Ya fue difícil la casualidad de
encontrarse dos veces seguidas en una ciudad tan grande, y por aquellos
laberintos del centro comercial.
La primera, con desconcierto y sorpresa,
tras aquellos años de total desconexión, un instante apresurado para el
indeciso y receloso hola, y seguir
cada uno por su lado.
Y un rato después, ahora como si una
fuerza los atrajera entre la inevitabilidad y la zozobra.
Ahí no tuvieron más remedio que
detenerse, hablar.
Él escuchó tendremos hijos, haremos lo que sea. Y contestó o pensó y luego volverá a ocurrirnos lo de siempre.
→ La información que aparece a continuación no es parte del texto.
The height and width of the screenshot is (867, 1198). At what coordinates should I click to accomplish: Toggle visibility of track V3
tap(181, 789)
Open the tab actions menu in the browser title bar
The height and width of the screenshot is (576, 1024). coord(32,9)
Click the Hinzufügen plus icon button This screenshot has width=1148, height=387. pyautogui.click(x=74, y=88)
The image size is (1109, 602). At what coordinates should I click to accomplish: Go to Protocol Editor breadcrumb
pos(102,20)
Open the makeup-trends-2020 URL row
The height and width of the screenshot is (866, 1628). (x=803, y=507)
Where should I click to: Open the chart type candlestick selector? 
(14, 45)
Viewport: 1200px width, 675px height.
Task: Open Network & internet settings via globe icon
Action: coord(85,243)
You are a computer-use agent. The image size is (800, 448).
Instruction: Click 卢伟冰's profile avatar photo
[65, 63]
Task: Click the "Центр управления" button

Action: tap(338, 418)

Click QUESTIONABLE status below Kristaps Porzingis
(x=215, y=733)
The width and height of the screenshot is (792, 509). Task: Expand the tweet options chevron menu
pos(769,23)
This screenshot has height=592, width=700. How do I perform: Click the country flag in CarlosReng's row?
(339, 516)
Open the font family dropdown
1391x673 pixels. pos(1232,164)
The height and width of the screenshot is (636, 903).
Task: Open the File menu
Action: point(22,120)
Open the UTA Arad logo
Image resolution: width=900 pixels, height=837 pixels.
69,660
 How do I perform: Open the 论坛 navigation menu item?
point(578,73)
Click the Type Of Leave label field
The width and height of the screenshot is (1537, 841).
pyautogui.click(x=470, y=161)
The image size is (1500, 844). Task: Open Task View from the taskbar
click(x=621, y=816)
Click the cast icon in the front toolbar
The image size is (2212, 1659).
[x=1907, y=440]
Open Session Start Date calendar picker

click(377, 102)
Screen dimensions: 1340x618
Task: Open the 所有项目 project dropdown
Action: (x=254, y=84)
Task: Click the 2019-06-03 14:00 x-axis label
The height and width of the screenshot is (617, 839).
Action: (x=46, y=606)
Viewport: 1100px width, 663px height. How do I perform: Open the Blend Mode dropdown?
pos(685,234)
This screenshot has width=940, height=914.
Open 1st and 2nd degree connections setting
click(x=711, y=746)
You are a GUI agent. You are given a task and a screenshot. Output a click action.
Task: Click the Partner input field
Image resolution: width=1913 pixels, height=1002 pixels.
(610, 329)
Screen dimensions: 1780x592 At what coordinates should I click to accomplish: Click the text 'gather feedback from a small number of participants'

Pero estaban sentados uno junto al otro,
sintiéndose en las manos, ya enlazadas, el empujón temible de las sangres. ¿No lo notas?, señaló la mujer. Y él no
respondía, aturdido.
Como dos adolescentes, como dos
turistas, en un peldaño de una escalinata en cualquier plaza de Roma.
(Se giró; percibió cómo se movía el
débil, el leve velo de los sueños. Era por las fotos que había estado mirando,
claro.)
– Tienes que
ir al taller, ¿no?
– Sí, ¿y tú?
– Al banco;
luego a la peluquería y unas compras.